# TASK
The required output is the stretch from the line containing "Task: Select the Text tool in the sidebar" through the line containing "The width and height of the screenshot is (846, 476)." in the records below, unaltered and with no pictures.

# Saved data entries
--- START ---
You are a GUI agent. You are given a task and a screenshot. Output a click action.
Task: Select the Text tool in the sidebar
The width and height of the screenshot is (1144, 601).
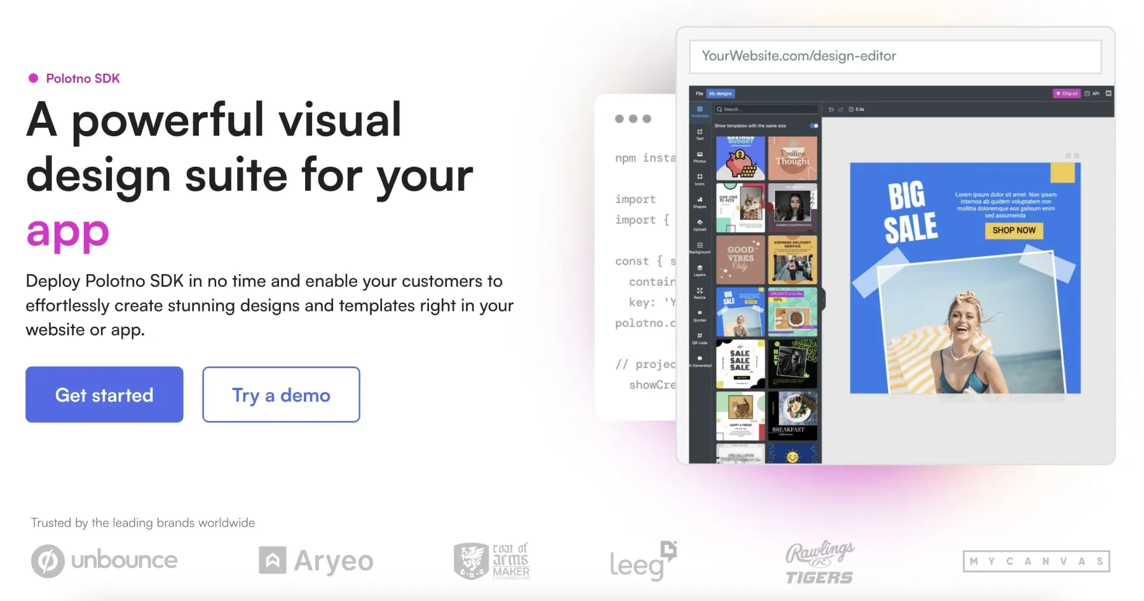699,135
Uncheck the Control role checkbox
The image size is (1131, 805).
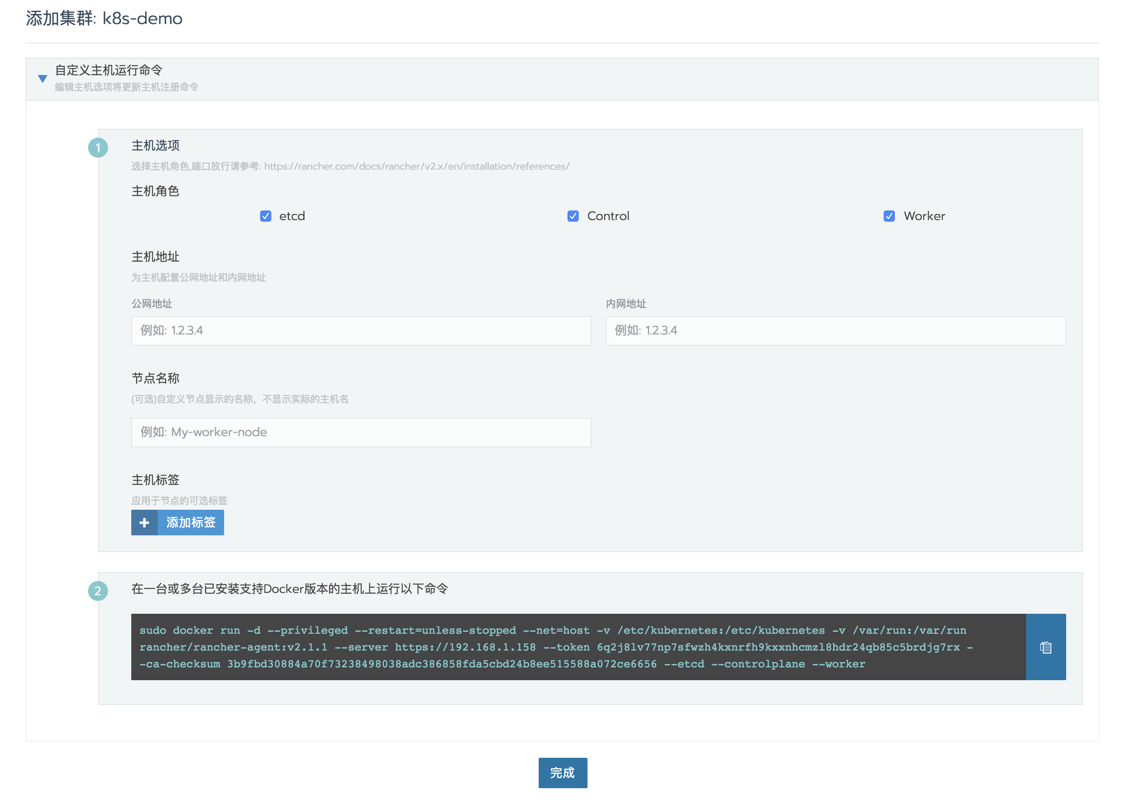tap(573, 216)
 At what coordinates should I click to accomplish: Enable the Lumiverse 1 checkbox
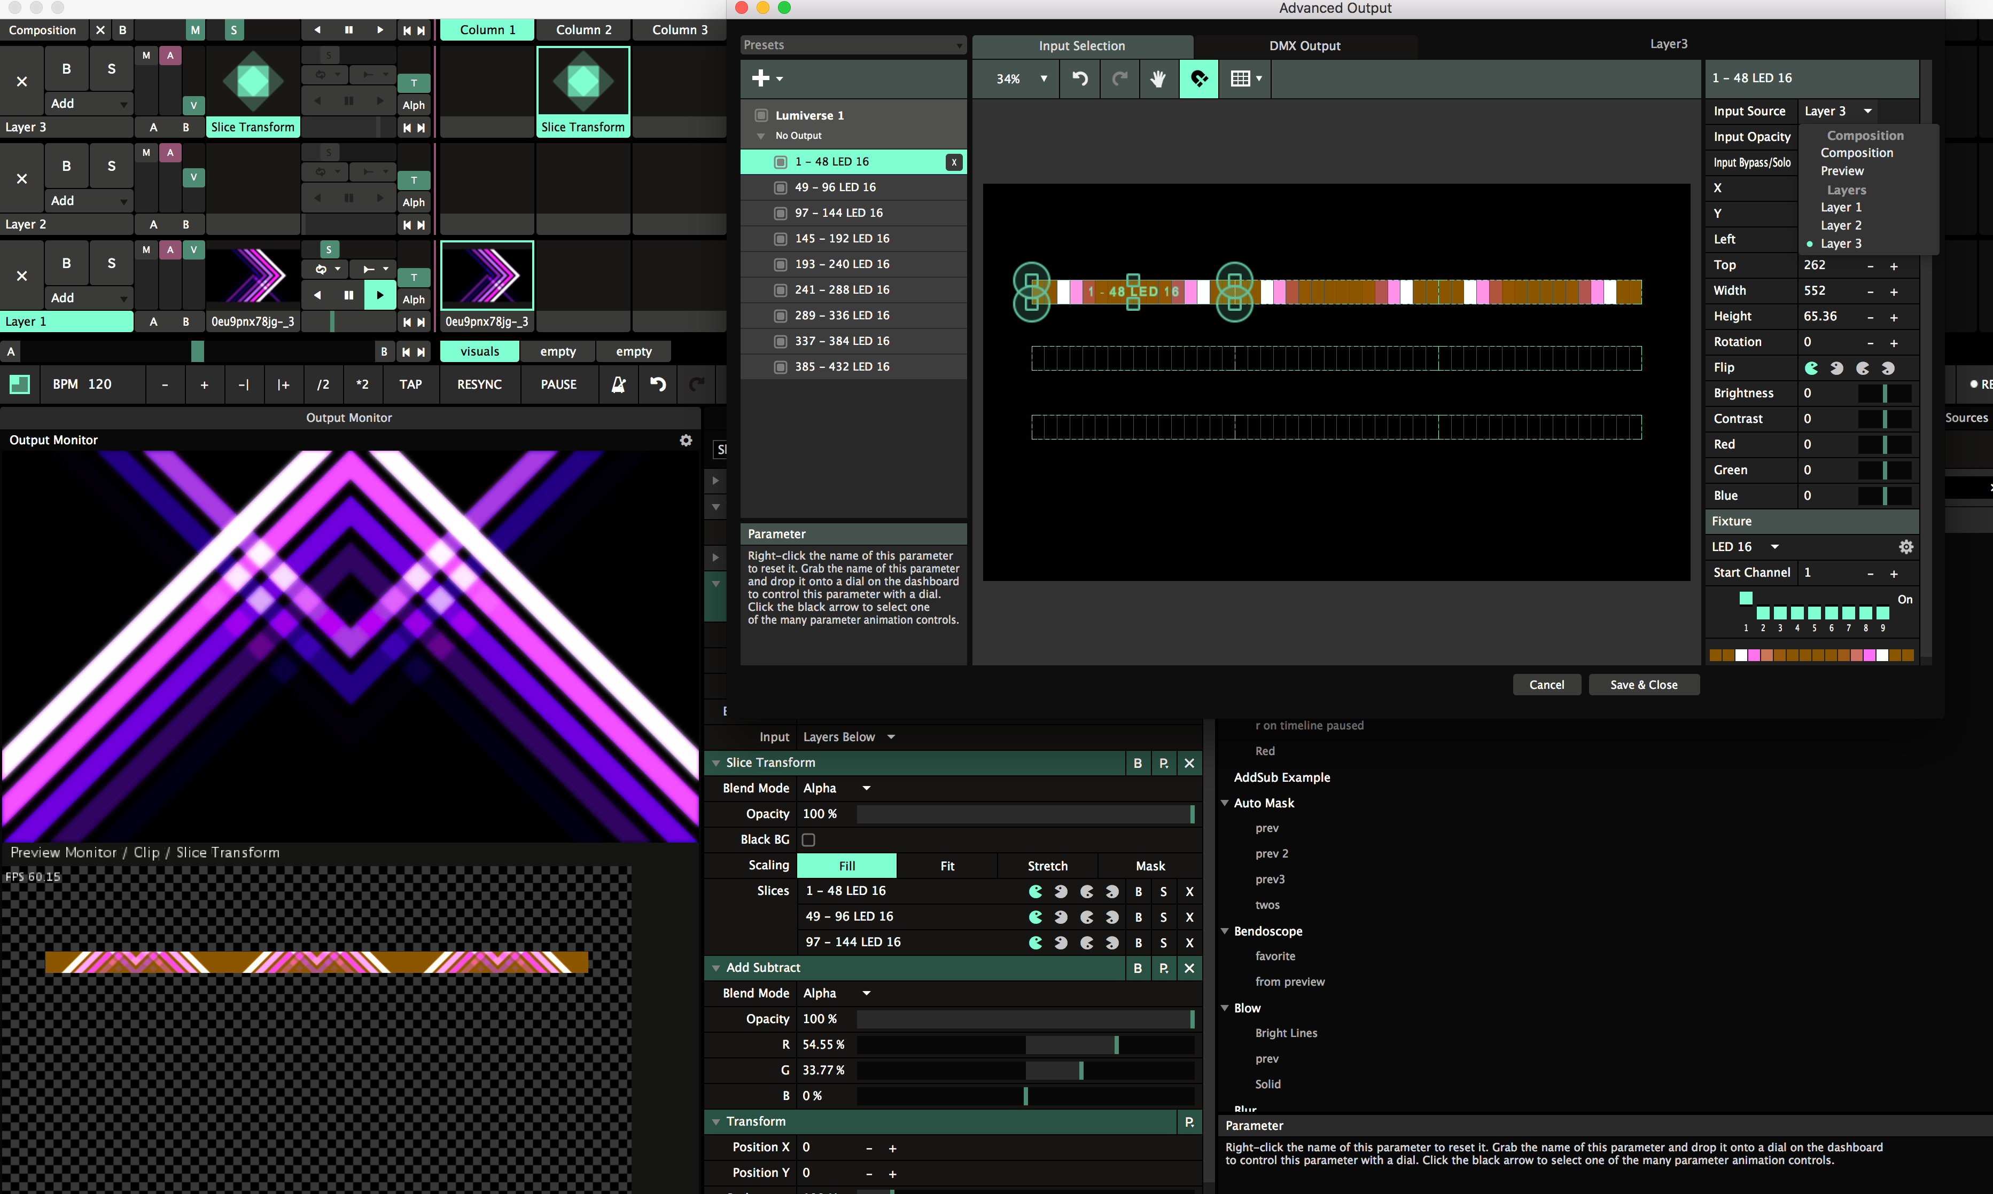pos(761,115)
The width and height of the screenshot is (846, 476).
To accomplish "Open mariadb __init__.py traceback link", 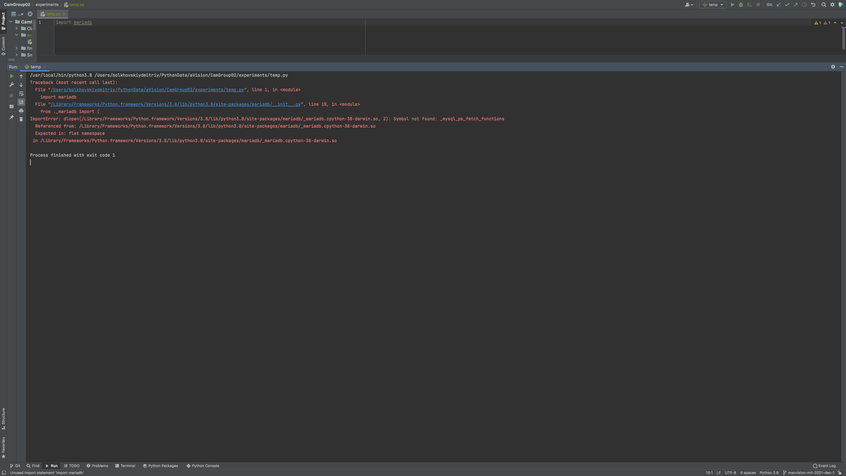I will click(175, 104).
--- END ---
# YOUR RESPONSE
Task: Select the Text tool in the sidebar
The width and height of the screenshot is (1144, 601).
699,135
Uncheck the Control role checkbox
The image size is (1131, 805).
tap(573, 216)
 At what coordinates should I click to accomplish: Enable the Lumiverse 1 checkbox
pos(761,115)
The width and height of the screenshot is (846, 476).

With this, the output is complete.